El Niño y su Identidad

Un equipo de investigadores británicos estudia la influencia social en la identidad de los niños midiendo su necesidad de ser diferente o de ser igual a los demás cuando interactúan en un grupo.
Los estudios con adultos revelan la tendencia de la mayoría de las personas a adoptar las ideas o formas de comportamientos de los miembros de un grupo cuando interactúan en él. Sólo algunos pueden superar la presión de un grupo y logran ser diferentes, pero esta conducta hace que sea rechazado y finalmente segregado.

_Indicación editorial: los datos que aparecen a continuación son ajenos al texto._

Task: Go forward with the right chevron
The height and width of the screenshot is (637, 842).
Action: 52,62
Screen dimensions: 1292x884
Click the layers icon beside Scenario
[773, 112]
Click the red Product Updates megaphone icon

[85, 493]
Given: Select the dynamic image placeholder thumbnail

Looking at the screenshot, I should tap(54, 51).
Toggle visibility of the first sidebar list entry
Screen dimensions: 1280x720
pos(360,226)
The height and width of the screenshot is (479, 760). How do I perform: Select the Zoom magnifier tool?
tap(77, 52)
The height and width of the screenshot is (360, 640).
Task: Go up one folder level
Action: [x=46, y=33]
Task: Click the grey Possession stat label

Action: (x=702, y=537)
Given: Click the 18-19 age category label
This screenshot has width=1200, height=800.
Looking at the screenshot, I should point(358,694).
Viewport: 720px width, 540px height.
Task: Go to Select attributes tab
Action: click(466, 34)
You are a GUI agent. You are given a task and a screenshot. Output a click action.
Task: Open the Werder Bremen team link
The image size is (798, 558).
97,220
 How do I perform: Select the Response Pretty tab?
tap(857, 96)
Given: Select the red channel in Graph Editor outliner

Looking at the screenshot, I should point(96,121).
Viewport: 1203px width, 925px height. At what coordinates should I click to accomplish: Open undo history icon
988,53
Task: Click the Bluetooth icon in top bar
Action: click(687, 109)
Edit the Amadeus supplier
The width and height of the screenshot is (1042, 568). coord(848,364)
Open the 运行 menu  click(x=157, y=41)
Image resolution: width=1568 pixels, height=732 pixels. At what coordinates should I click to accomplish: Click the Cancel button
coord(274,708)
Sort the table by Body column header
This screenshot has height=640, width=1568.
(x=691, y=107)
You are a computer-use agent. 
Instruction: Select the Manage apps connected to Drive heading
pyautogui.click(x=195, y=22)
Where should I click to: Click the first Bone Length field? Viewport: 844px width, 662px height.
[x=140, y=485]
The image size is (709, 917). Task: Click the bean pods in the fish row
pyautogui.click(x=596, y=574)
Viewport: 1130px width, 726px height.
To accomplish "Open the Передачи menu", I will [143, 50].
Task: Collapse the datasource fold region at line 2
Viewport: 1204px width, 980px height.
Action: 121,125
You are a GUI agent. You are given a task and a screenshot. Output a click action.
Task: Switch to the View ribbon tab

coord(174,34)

Un niño que pretende ser diferente en un grupo se sentirá más vulnerable y juzgado por los demás.
Sin embargo, los niños en las encuestas revelan que quieren ser diferente a sus pares y sólo unos pocos desean ser iguales a los demás.
Entre los niños que desean parecerse a los otros hay un niño que es diabético. Aunque él se maneja bien con su enfermedad y está perfectamente controlado, tiene una buena razón para querer ser como los demás niños que están sanos.
Los estudios con gemelos muestran que estos niños no sufren por ser muy parecidos mientras permanecen en el hogar, pero ni bien comienzan su ciclo escolar se preocupan por mantener su individualidad y evitan vestirse diferente, tener los mismos amigos o hacer lo mismo.

Los mejores alumnos pueden ser niños solitarios y no queridos porque son distintos y en un grupo es mejor encajar que sobresalir.
Pensar o ser diferente, es decir, ser como uno es, produce una gran pérdida de energía, porque la persona tiende a vivir a la defensiva sabiendo que sus actitudes de independencia van a ser rechazadas.
No obstante, los mejores alumnos que logran ser aceptados, son aquellos que tienen una actitud de humildad y que no tienen la necesidad de convencer a los demás sobre lo que piensan.
La Programación Neurolingüística propone que si deseamos ser parte de un grupo, sin dejar de ser nosotros mismos, hay que ponerse a la altura de los demás y tratar de entenderlos, interactuando con ellos en su mismo nivel, siendo como somos y sin intentar de convencerlos de nada.